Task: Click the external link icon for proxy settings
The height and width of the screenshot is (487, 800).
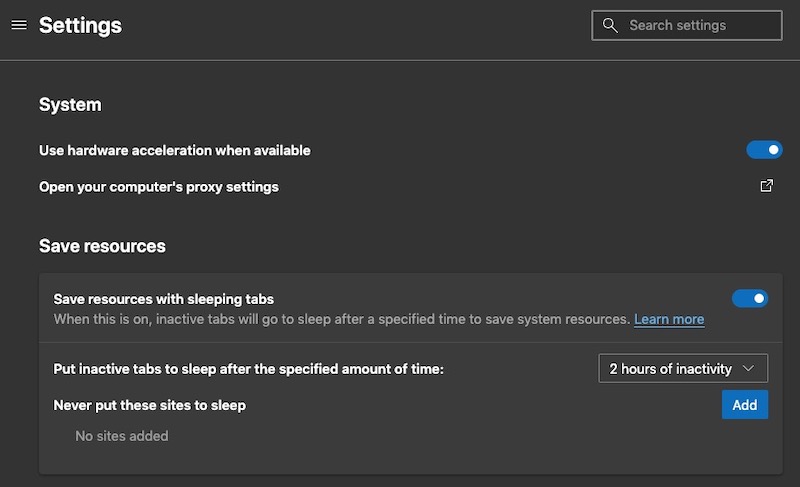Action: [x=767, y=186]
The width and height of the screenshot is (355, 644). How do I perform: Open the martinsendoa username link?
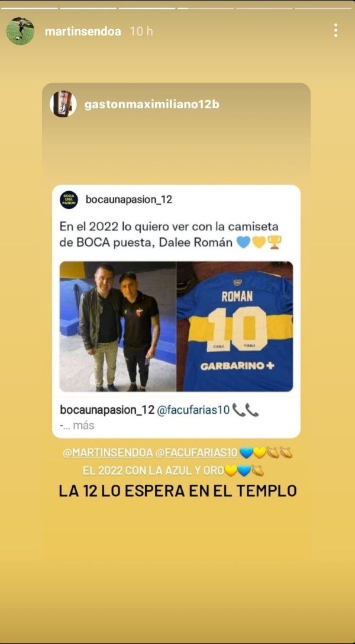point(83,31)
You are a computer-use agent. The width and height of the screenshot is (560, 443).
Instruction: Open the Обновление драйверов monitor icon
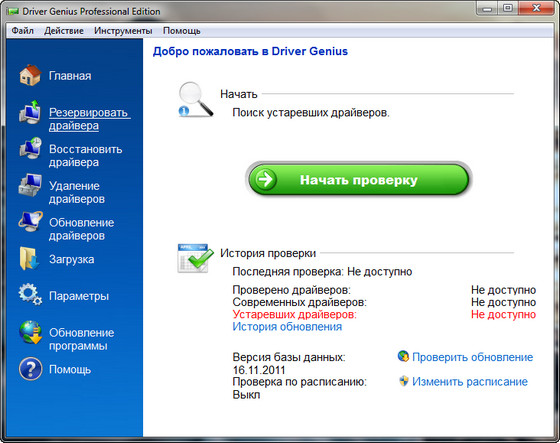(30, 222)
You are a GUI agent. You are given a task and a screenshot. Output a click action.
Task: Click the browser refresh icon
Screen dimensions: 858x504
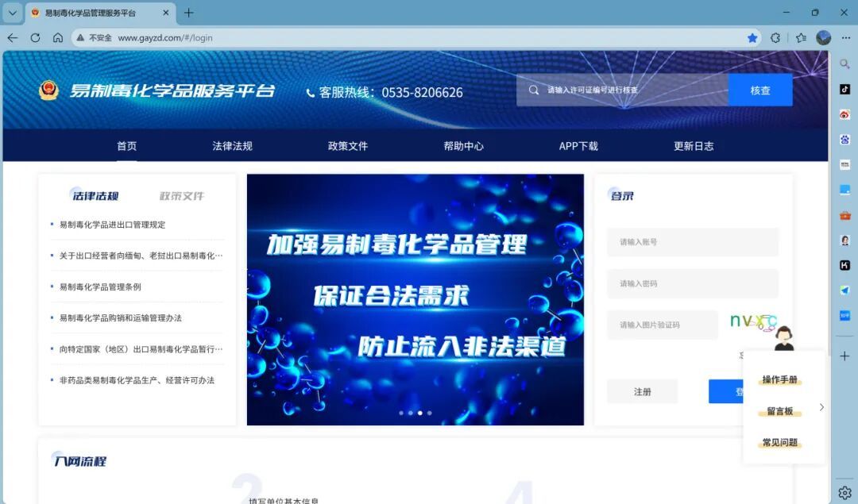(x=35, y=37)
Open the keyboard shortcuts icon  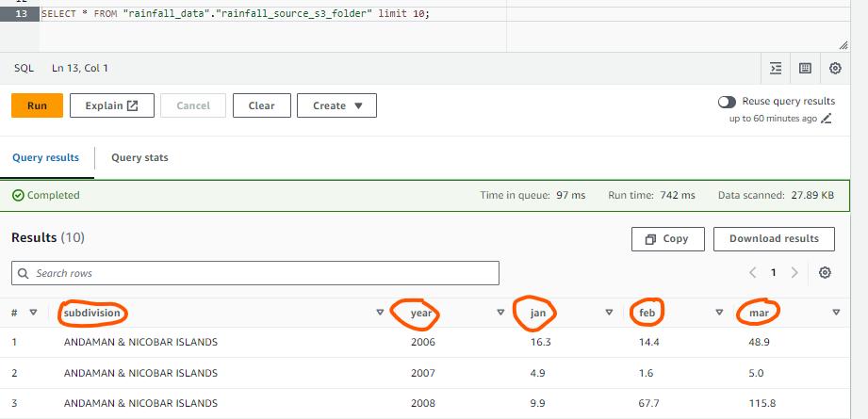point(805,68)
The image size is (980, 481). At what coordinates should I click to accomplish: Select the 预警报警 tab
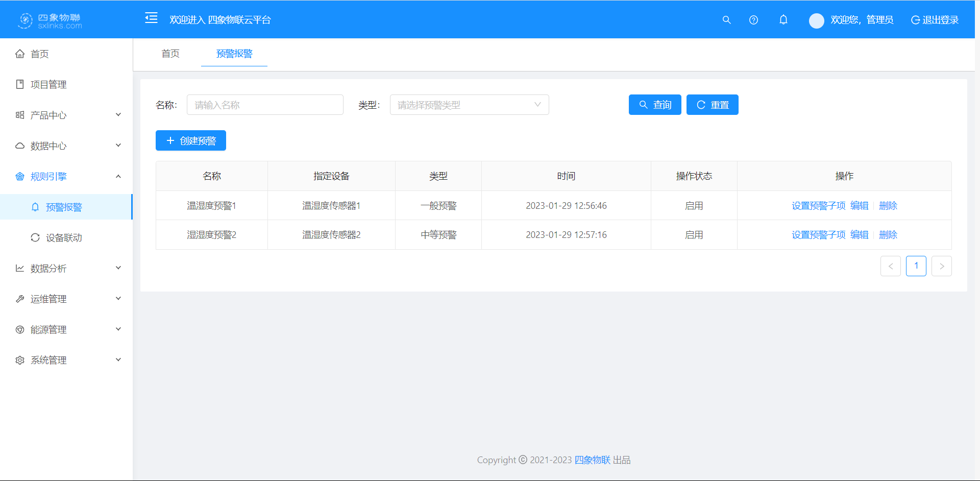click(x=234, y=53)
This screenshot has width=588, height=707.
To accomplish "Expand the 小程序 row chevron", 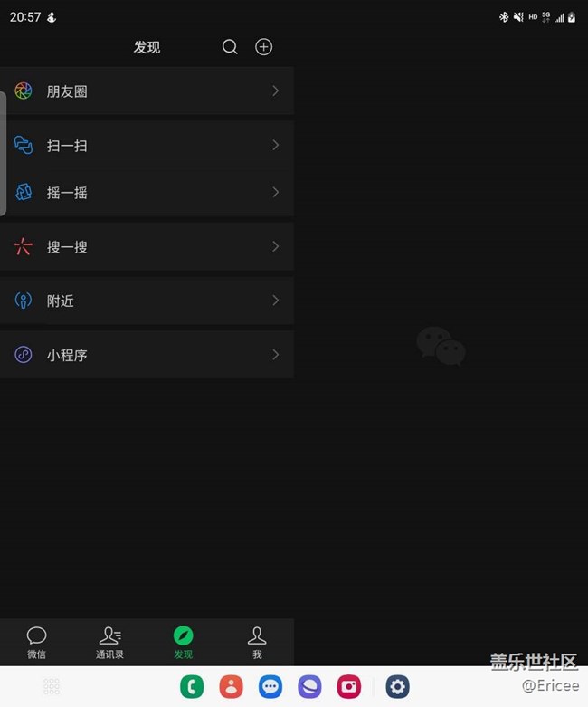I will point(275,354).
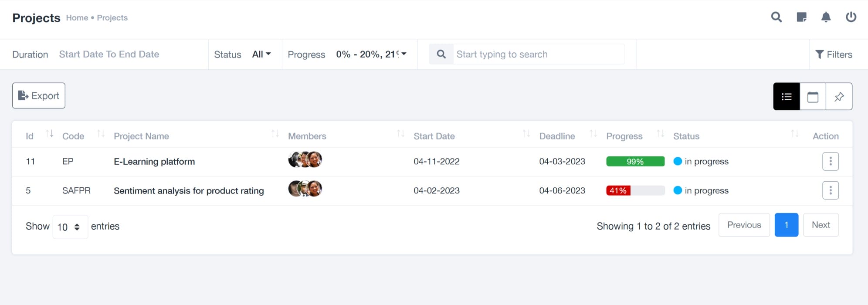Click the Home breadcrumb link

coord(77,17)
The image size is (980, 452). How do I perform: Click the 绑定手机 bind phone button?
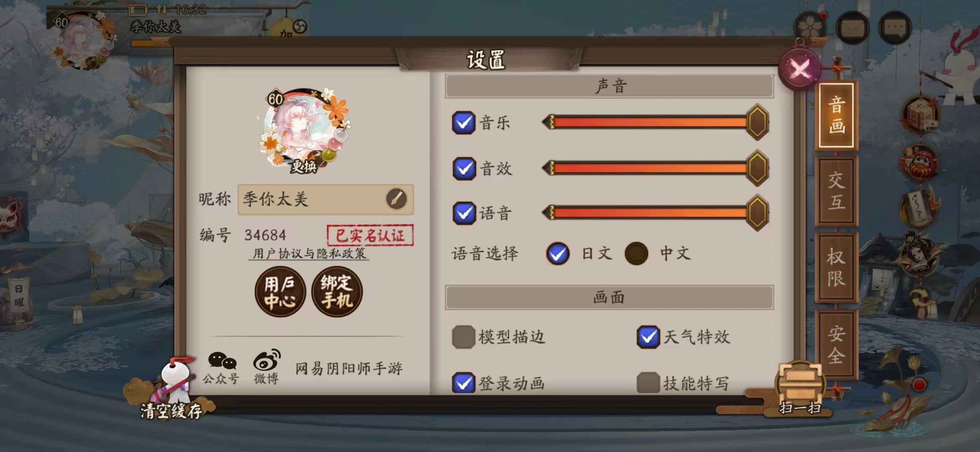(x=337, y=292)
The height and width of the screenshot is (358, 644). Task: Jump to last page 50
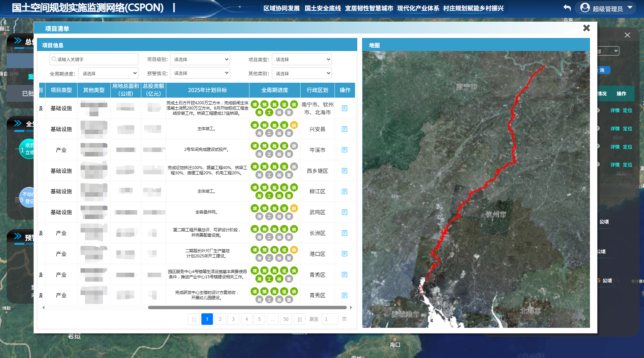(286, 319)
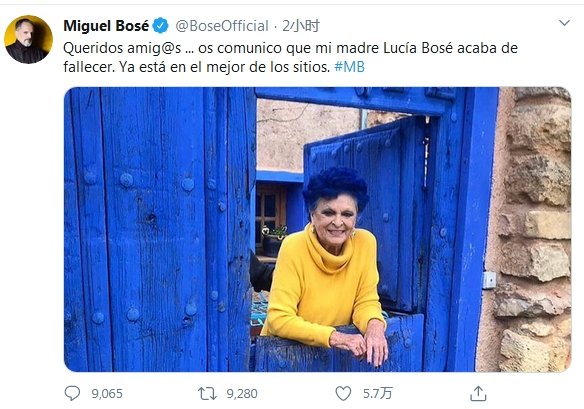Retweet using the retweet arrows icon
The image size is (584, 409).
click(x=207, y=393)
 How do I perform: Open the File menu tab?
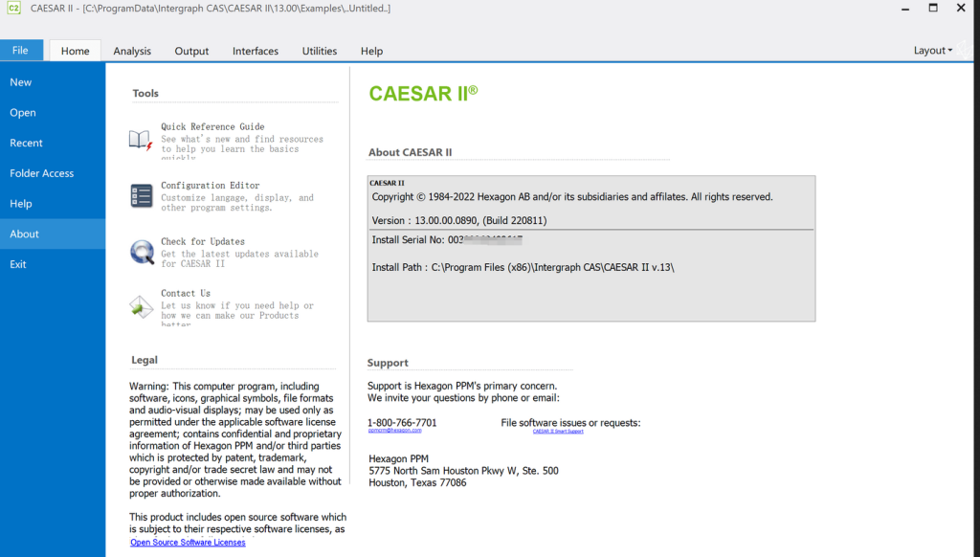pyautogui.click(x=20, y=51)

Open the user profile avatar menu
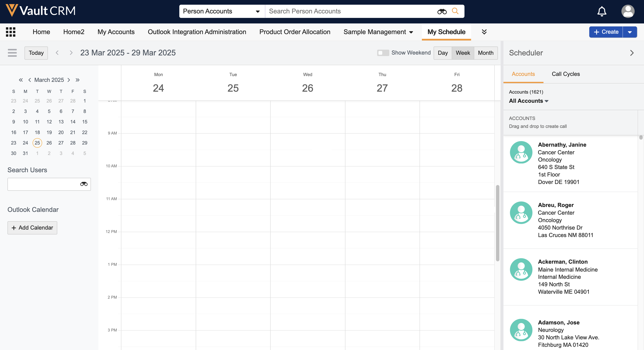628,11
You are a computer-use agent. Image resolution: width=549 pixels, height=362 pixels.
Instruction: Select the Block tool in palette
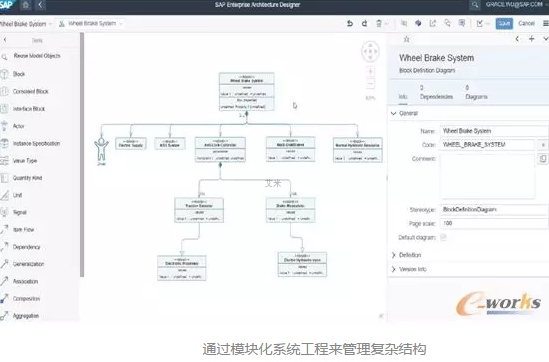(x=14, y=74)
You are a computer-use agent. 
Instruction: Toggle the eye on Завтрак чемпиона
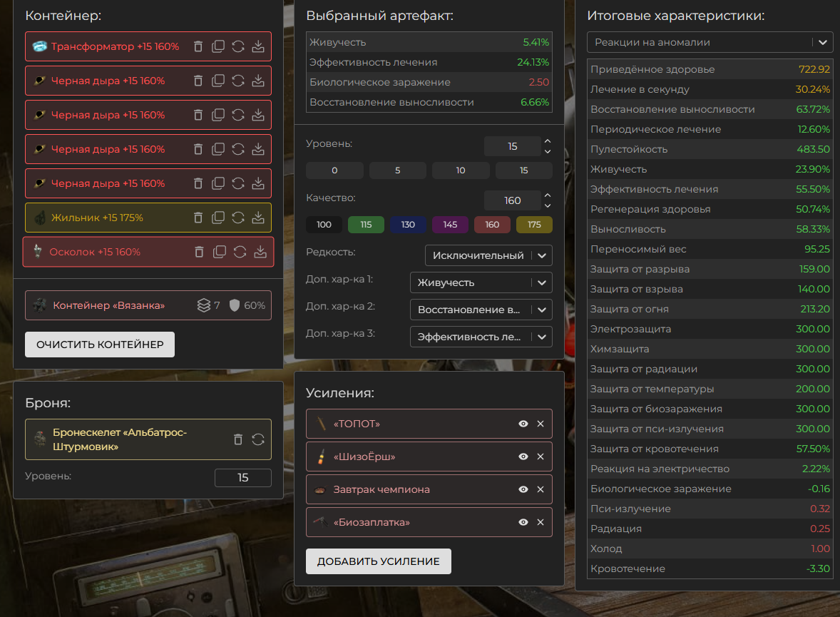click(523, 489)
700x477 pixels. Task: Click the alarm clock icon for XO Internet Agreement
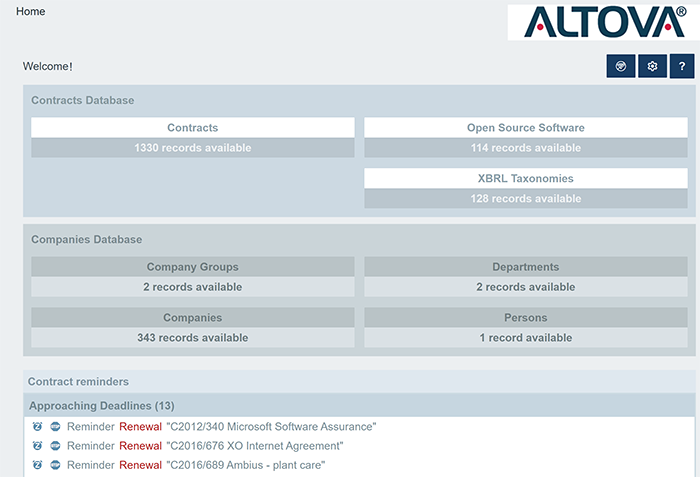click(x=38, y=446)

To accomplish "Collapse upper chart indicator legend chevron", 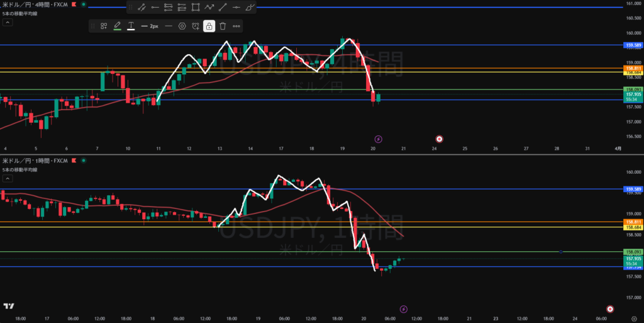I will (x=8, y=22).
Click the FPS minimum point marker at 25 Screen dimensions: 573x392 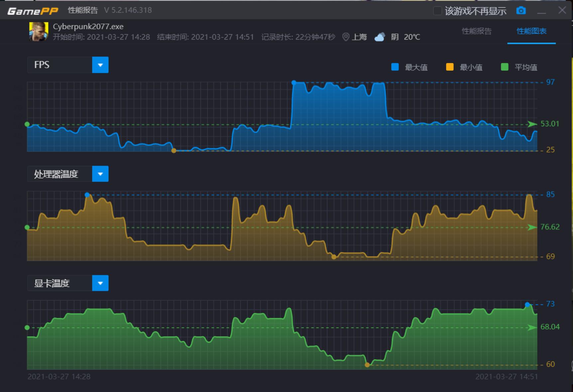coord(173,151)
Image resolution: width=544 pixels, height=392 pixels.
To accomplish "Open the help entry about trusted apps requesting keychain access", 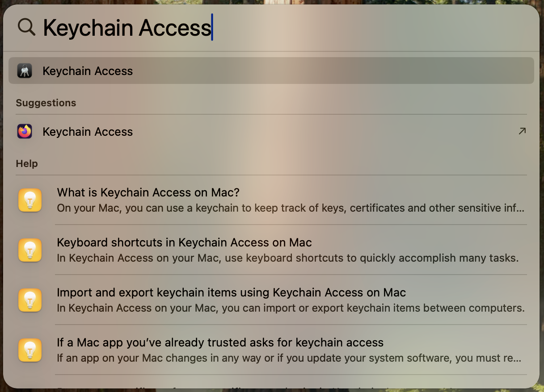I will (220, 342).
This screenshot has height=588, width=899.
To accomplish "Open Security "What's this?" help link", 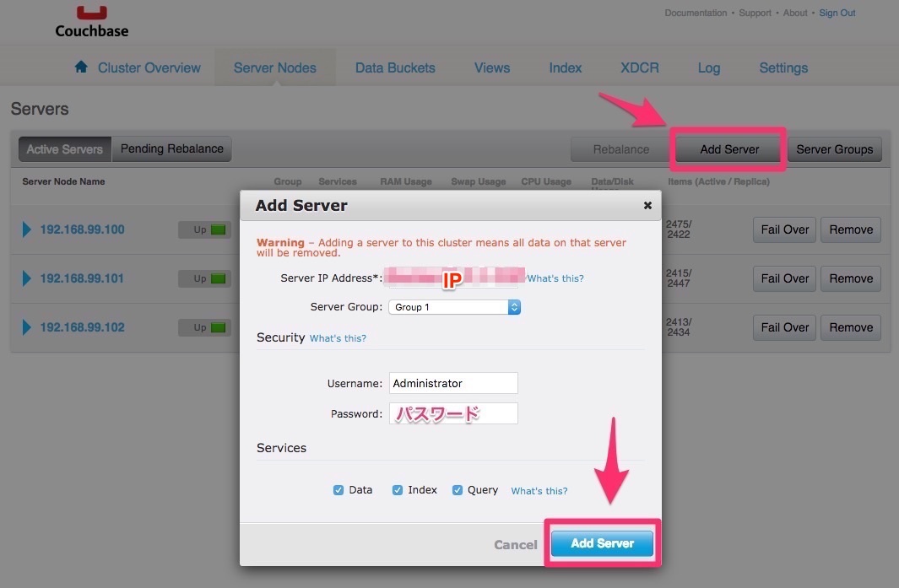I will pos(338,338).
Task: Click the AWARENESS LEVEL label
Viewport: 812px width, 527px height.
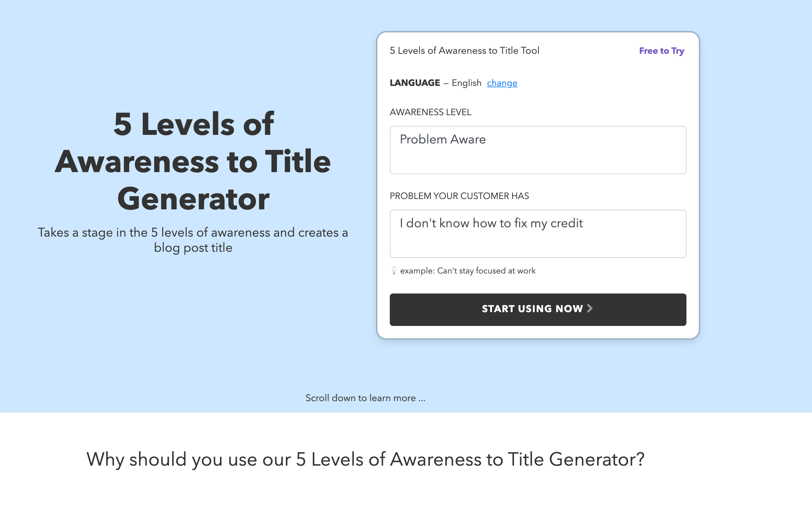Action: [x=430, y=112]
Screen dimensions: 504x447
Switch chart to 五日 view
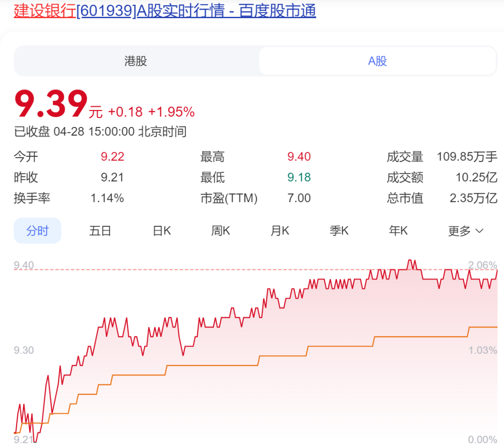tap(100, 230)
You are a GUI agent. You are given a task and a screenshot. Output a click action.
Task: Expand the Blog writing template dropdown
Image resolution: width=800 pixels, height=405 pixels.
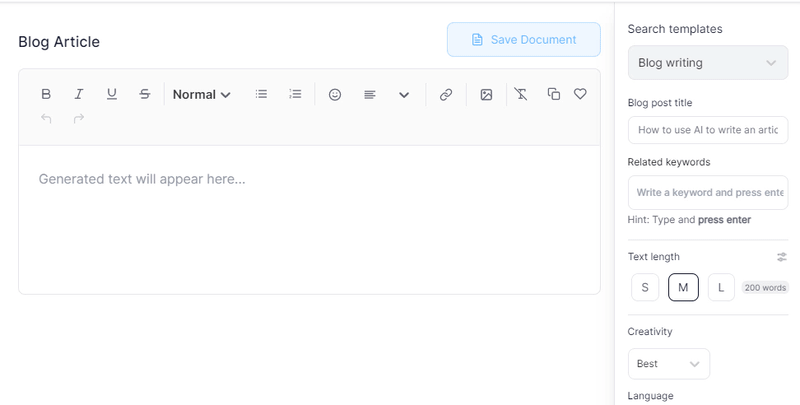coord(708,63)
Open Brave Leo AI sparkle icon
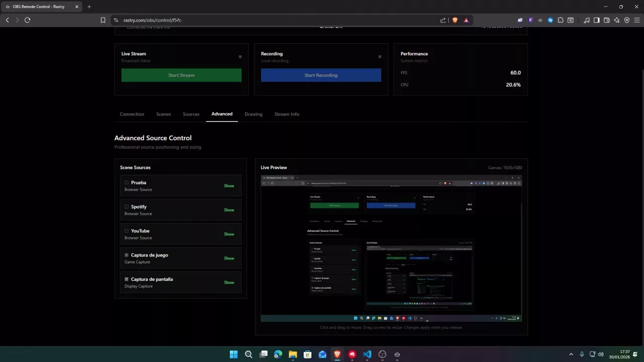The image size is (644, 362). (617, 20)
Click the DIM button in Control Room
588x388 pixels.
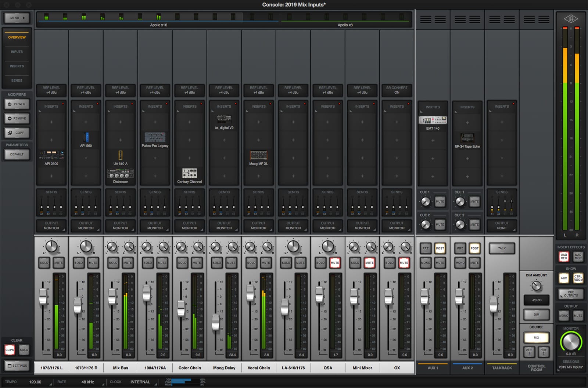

→ **What is expected**
Return every line of the records above that contains the string "width". Case counts.

→ **Response to this exercise**
The height and width of the screenshot is (487, 800).
The width and height of the screenshot is (355, 644). How do I perform: Open the martinsendoa username link?
You are a computer-use agent. The width and height of the screenshot is (560, 443).
This screenshot has width=588, height=707.
The height and width of the screenshot is (358, 644). Task: Jump to last page 50
You are a computer-use agent. Image resolution: width=549 pixels, height=362 pixels.
Image resolution: width=544 pixels, height=392 pixels.
This screenshot has height=588, width=899.
Viewport: 812px width, 527px height.
Image resolution: width=800 pixels, height=405 pixels.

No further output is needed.